§ **Что нужно сделать**
A) Ответьте на вопросы по тексту о гуманизме:
(i) Какие годы жизни Томаса Мора указаны в тексте?
(ii) Под влиянием чего находился гуманизм конца XVI – начала XVII вв.?
(iii) Примерно к концу какого века распался гуманистический лагерь?
B) Подхватите текст о гуманизме и продолжите его после последней фразы, то есть после слов Эразма о забавах христиан.

§ **Текст для чтения**
Разложение и специализация гуманизма. Гуманизм второй половины XV – начала XVII вв.

Разложение и специализация гуманизма. Гуманизм второй
половины XV – начала XVII вв.

Роберт
Манекин

Во
второй половине XV – начала XVII вв. произошла специализация и разложение
европейского гуманизма. Гуманистическое движение охватило все новые и новые
страны Европы: Испанию, Францию, Польшу, проч. Наряду с увеличением влияния
идеологии гуманизма происходила его специализация. Традиции “гражданственного
гуманизма” (проблематику Человека и Общества) развивали Маттео Пальмиери,
Томас Мор (1478-1535), Томазо Кампанелла (1568-1639), Николло Макиавелли
(1469-1527), Жан Боцен (1530-1596), Этьен де Ла Боэси (1530-1563), др.;
проблематику гуманистической этики – Эней Силивио Пикколомини (папа Пий П.);
Анджей Фрыч Мождевский (1503-1572), др.; критику схоластической философии –
Людвик Вавес (1492-1540), Хуан Уарте (1539-1592), Пьер Шаррон (1541-1603).

Гуманизм
второй половины XV-первой половины XVI вв. находился под влиянием ренессансного
неоплатонизма; гуманизм конца XVI – нач. XVII вв. – ренессансной
натурфилософии. Примерно к концу XVI в. гуманистический лагерь (та
“республика ученых”, принадлежностью к которой гордились бы Эразм
Роттердамский и Томас Мор) распался: одни гуманисты связали свою судьбу с
Реформацией, другие – с католицизмом, третьи – неоплатонизмом, четвертые – с
натурфилософией. Во всех случаях компромисс с философами и религиозными
идеологиями достигался ценой отхода от основных идей гуманистической философии.

Наиболее
знаменитыми фигурами “второй” (вторая половина XV-начало XVI вв.) и
“третьей” (вторая половина XVI – начало XVII вв.) волн гуманизма
являлись Эразм Роттердамский (1469-1538) и Мишель Монтень (1533-1592).
Эразм Роттердамский

Эразм
Роттердамский, подобно Петрарке, Бокаччо и многим другим гуманистам, не
занимался специально разработкой онтологических проблем. “Все эти
архидурацкие тонкости (средневековой философии – Р. М.) делаются еще глупее
благодаря множеству направлений,. существующих среди схоластов, так что легче
выбраться из лабиринта, чем из сетей реалистов, номиналистов, томистов,
альбертистов, оккамистов, скоттистов и прочих”, – писал он. Методу
средневекового философствования гуманист противопоставлял принцип сократовской
майевтки. “Сократ низвел философию с неба на землю – заявлял Эразм. – Я же
низвел ее даже и до игры, до бесед и застолий. Ведь даже и забавы христиан
должны иметь привкус философии”

§ **Выдержки из листинга**
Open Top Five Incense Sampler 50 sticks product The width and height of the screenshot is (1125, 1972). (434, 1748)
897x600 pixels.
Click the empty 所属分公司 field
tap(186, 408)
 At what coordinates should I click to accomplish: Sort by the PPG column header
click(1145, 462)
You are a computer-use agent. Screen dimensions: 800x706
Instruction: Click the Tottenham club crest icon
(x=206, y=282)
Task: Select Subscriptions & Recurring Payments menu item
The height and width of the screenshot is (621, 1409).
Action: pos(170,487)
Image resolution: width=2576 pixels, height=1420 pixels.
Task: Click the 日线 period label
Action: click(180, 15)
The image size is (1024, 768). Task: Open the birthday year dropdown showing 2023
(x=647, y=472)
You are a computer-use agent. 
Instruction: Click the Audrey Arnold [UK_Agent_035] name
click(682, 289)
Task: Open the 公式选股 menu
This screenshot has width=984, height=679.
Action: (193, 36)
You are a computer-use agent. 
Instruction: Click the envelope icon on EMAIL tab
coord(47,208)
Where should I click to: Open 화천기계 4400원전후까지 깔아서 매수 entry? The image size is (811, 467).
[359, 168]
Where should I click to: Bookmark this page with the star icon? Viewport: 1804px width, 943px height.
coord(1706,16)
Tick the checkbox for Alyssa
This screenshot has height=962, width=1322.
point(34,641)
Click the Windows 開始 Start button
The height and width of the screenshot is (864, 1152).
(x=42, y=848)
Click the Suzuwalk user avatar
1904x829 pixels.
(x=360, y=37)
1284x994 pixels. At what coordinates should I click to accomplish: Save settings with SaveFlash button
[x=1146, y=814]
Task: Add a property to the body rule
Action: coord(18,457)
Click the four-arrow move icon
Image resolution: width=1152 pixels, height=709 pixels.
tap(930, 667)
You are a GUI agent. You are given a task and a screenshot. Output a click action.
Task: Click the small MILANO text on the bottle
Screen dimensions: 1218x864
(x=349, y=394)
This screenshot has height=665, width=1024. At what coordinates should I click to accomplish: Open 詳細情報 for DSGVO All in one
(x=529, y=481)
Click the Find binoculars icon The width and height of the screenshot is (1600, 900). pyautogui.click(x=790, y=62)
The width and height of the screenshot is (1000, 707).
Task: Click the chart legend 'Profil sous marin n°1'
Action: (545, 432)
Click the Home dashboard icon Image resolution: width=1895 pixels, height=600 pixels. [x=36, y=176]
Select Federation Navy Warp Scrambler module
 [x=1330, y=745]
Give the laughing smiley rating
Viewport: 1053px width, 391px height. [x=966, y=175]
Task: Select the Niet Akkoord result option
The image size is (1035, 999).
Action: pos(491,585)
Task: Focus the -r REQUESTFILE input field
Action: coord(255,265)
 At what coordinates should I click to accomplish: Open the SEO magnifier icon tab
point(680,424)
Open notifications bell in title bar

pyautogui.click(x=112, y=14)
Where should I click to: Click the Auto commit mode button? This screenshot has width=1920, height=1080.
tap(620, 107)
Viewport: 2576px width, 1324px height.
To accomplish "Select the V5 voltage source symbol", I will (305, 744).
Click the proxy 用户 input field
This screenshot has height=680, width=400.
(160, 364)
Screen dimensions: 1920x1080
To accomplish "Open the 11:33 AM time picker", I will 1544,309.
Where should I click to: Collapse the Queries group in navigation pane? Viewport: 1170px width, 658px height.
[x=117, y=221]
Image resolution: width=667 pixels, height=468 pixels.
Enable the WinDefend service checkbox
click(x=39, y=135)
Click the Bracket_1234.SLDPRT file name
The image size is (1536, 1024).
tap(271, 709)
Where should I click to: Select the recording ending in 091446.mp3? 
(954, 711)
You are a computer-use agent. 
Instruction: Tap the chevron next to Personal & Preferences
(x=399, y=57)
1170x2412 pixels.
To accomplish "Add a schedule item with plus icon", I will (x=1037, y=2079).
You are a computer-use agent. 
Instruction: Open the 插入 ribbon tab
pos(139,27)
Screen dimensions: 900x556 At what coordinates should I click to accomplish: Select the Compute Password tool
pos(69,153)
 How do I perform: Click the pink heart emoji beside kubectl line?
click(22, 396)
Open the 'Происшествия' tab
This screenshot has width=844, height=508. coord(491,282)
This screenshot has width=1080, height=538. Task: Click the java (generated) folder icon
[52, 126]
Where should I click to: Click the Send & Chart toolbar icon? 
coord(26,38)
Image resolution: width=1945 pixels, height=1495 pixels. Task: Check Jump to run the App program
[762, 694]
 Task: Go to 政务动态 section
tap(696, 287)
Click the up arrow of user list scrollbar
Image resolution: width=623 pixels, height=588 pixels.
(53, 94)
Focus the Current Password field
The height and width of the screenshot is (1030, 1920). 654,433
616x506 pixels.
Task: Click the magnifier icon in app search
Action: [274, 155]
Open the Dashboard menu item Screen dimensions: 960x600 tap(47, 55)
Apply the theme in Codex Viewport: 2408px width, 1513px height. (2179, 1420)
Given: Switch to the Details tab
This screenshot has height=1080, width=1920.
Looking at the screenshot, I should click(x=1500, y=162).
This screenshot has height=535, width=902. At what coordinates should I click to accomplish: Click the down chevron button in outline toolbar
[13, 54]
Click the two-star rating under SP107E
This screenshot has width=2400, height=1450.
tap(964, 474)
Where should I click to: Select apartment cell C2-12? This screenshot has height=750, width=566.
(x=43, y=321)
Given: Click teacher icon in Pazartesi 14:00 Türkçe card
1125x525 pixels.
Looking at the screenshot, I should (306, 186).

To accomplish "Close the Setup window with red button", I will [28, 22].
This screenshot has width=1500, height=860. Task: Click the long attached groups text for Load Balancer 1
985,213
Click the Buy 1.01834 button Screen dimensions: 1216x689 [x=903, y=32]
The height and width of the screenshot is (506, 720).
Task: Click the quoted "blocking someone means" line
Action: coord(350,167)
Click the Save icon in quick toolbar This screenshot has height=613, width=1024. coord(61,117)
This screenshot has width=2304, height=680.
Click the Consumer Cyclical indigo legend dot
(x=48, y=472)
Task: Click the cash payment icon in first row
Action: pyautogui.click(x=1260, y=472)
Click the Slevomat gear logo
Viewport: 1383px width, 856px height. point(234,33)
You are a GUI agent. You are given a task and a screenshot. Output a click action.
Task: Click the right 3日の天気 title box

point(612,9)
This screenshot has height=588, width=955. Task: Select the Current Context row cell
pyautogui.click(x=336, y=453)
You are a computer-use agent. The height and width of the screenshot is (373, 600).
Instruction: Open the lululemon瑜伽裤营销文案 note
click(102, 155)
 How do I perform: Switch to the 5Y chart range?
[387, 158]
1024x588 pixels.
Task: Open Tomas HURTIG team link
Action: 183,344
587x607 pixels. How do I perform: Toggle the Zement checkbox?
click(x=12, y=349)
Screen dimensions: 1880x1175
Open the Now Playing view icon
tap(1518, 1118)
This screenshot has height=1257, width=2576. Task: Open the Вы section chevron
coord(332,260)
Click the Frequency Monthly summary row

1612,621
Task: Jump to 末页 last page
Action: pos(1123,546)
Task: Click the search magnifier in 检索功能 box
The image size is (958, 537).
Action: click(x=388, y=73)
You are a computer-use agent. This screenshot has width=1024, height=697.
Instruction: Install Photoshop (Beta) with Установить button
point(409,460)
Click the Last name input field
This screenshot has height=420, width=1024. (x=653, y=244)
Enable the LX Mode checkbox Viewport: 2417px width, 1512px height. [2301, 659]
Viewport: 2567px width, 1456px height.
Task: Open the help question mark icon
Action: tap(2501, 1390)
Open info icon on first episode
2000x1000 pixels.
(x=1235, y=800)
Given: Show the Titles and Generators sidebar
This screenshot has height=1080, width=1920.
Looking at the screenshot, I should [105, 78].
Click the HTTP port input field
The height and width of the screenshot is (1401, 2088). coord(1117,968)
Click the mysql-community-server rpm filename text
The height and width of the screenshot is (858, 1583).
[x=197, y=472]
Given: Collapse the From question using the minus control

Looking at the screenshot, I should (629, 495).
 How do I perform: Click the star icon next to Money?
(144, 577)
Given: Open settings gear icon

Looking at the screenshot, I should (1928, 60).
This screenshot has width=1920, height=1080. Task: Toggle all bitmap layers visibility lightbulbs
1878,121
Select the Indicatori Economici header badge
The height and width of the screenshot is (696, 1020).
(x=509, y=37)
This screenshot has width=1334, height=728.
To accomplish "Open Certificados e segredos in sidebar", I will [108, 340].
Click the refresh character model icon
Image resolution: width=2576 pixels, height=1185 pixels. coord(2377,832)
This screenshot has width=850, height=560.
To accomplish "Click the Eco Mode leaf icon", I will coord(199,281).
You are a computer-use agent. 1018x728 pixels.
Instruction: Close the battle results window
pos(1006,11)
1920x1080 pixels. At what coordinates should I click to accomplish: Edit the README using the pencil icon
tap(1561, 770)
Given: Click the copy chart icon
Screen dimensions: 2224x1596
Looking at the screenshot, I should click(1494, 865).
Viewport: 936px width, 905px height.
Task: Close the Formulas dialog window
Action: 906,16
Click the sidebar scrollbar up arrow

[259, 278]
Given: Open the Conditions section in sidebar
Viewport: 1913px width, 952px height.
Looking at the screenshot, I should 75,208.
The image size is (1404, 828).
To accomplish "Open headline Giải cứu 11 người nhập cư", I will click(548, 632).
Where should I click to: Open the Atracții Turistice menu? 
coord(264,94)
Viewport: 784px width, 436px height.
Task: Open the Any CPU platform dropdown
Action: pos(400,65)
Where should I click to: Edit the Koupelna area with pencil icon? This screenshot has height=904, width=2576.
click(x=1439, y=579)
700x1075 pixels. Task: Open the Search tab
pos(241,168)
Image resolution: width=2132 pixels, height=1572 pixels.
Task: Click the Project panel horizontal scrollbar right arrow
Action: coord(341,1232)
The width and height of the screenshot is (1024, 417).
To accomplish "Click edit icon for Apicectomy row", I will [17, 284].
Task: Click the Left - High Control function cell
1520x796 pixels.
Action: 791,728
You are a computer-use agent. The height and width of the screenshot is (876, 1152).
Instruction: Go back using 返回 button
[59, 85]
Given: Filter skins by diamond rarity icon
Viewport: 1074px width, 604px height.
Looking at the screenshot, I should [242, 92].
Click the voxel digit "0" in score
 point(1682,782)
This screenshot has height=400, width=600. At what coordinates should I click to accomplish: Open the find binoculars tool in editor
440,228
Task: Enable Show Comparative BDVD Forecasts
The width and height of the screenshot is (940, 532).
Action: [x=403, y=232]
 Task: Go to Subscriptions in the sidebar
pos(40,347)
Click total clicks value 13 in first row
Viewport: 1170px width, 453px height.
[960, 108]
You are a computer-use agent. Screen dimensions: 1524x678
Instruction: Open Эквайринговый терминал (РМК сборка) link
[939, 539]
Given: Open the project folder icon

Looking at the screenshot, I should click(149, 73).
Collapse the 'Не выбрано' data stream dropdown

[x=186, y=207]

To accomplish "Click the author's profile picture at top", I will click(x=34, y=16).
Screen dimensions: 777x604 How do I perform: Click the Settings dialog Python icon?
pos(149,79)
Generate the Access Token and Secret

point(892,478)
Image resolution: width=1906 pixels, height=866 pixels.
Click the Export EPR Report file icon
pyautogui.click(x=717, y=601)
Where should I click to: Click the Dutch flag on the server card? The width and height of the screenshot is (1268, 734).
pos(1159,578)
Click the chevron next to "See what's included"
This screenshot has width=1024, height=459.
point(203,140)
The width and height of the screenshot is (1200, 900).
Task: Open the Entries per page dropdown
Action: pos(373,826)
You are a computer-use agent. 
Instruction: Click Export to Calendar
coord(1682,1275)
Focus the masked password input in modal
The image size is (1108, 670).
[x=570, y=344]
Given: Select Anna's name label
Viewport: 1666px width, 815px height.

§ **Ответы по заданиям**
A)
(i) 1478–1535.
(ii) Под влиянием ренессансной натурфилософии.
(iii) Примерно к концу XVI века.

B)
Игра,
по Эразму, лучший принцип философствования. “Официальные философы”,
выступая с кафедр университетов “играют – по мнению Эразма – в
философию”; гуманисты “играя – философствуют” и тем самым
достигают подлинных высот в познании истины.

В
философии Эразма нет места аскетическому отрицанию и осуждению мира, Природы и
Человека. Мир – по Эразму – сотворен благим и прекрасным. Благим и прекрасным
создан и Человек. Сущность подвига Христа состоит в искуплении грехов
Человечества. Христос – Человеко-Бог – возродил изначально благую человеческую
натуру. Человек суть настоящий и подлинный Бог зримого мира.

Природа
в философии Эразма сливается с божественным первоначалом. “Может ли быть
зрелище великолепнее, чем созарцание нашего мира? – восклицает один из героев
Эразмова “Эпикурейца” Гедоний, – те, кто “зовут природу не
матерью, но мачехой”, оскорбляют не столько Природу, сколько “по сути
того, кто ее создал, если вообще возможно такое понятие – “природа”.
Сомнение в правомочности отдельного от Бога понятия Природы, означает ни что
иное, как обожествление Природы. Весь дух гуманистической философии Эразма
предполагает склоняющиеся к жизнерадостному пантеизму онтологическое
обоснование этики. Вот почему враги Эразма (в том числе М. Лютер) не без
основания обвиняли его в том, что человеческое в Христе и христианстве значит
для него больше, чем божественное. И действительно – жизнерадостный пантеизм –
неявная онтологическая основа этической концепции Эразма Роттердамского.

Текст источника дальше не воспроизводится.